Wake school board to discuss bus problems
Posted August 30, 2012 8:35 p.m. EDT
Updated August 30, 2012 10:01 p.m. EDT
Raleigh, N.C. — The Wake County Board of Education will discuss problems with back-to-school busing at its meeting next week, members said Thursday.
Complaints have poured into the school district's offices since traditional-calendar schools returned to classes on Monday about buses getting students to school late and not bringing them home for hours after classes have dismissed – and some that never showed up at their assigned stops.
WRAL News talked to a bus driver Wednesday who said the route he was given is difficult to keep on schedule.

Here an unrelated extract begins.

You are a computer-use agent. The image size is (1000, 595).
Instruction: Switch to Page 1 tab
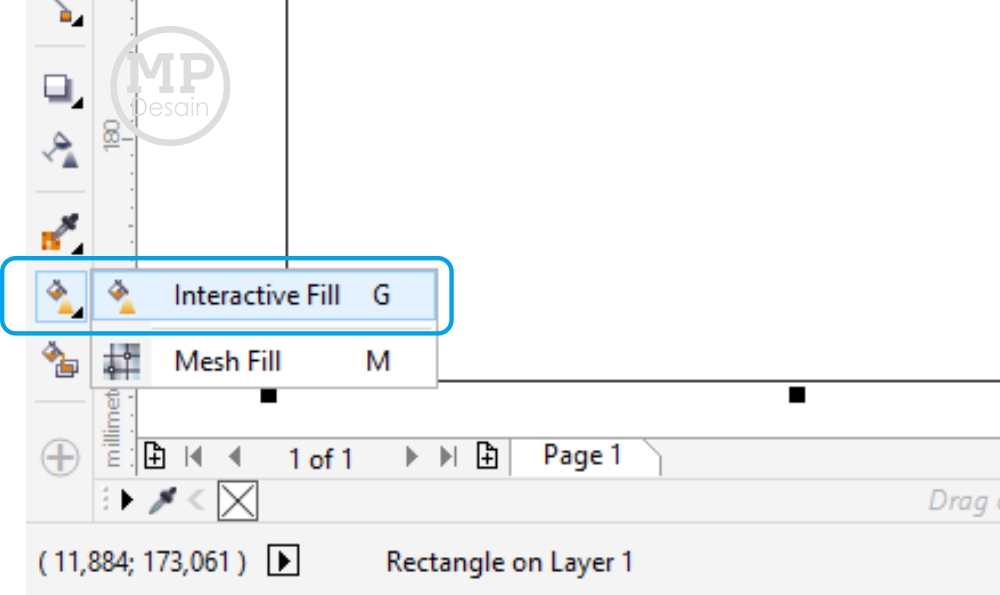[x=582, y=456]
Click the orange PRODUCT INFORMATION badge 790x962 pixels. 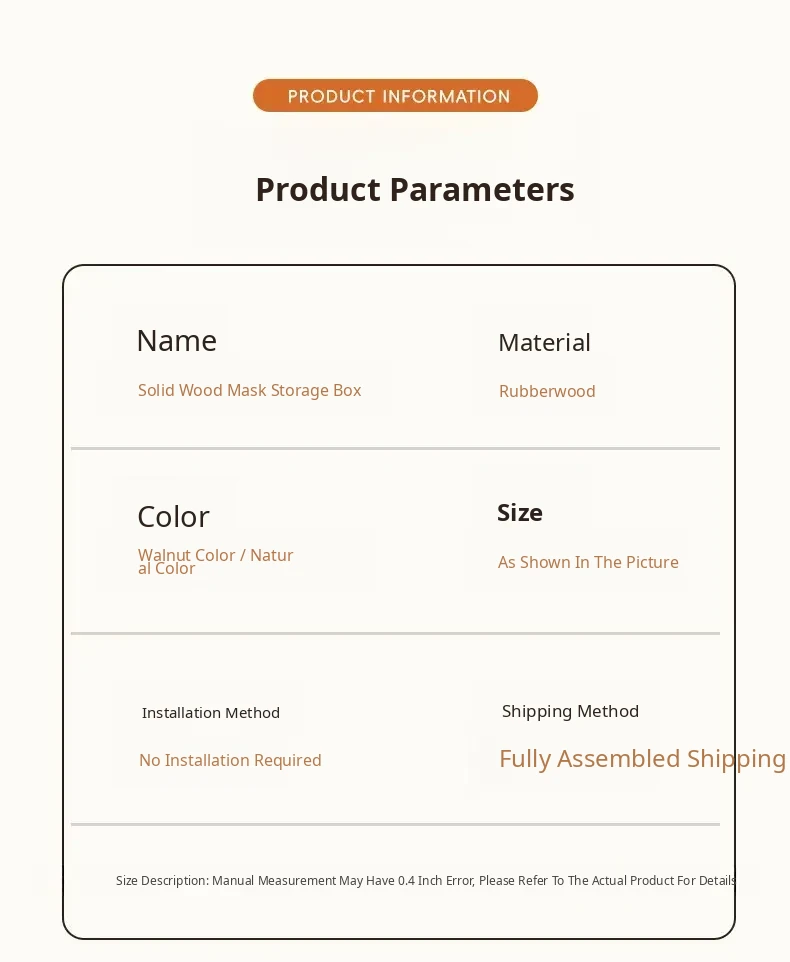pos(395,96)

“First couple of days are always rough," Spencer Jenkins said. "But I will say this, this is the worst I’ve ever seen it."
Jenkins, who has been driving a bus for Wake County for more than 10 years, said his six-stop route in 2011 ballooned to 20 at the beginning of this school year.
More than 900 Wake County school buses transport 75,000 to 80,000 students per day and make about 25,000 stops. The district took dozens of buses out of service this year to cut costs, maintain efficiency and keep state funding.
Officials say the busing situation is getting better every day, but some school board members said they want to talk about the concerns they have been hearing.
"We have heard from our share," board Vice Chairman Keith Sutton said.
Board member John Tedesco didn't even have to leave his house to field a complaint – his son was on one of the late buses.
"My own wife was saying, 'What are you doing?'" Tedesco said.
Parents of students in year-round schools are skeptical of the district's promises that the situation will improve soon, saying that they have been dealing with late buses for weeks.
"We are concerned about them spending hours on the bus," said Derrick Burr, whose two children still arrive home almost an hour late every day.
Sutton said the combination of thousands of new students, several new schools, a new assignment plan and fewer buses have combined to aggravate the busing problems usually seen at the start of the school year.
"You've got a convergence of factors that I think has probably – clearly – overstressed the system," he said.
The district must keep a level of efficiency to keep millions of dollars in state funding. Tedesco said the efficiency formula is set by comparing different districts across North Carolina, but he said none can compare to Wake County, which is the 16th largest public school system in the country.
"We had to remove some buses from the road (and) put more children on each bus to drive up that efficiency rating," he said. "I think the state formula for the efficiency rating is wrong. It does not serve districts well."
To fix the problem, Sutton said, more buses may need to get back on the road. Four buses have been added already at a cost of about $250,000, and he said another 20 or so could be added without going over budget for the year.
"We are trying to get to the bottom of (the busing problems) and see what happened," he said.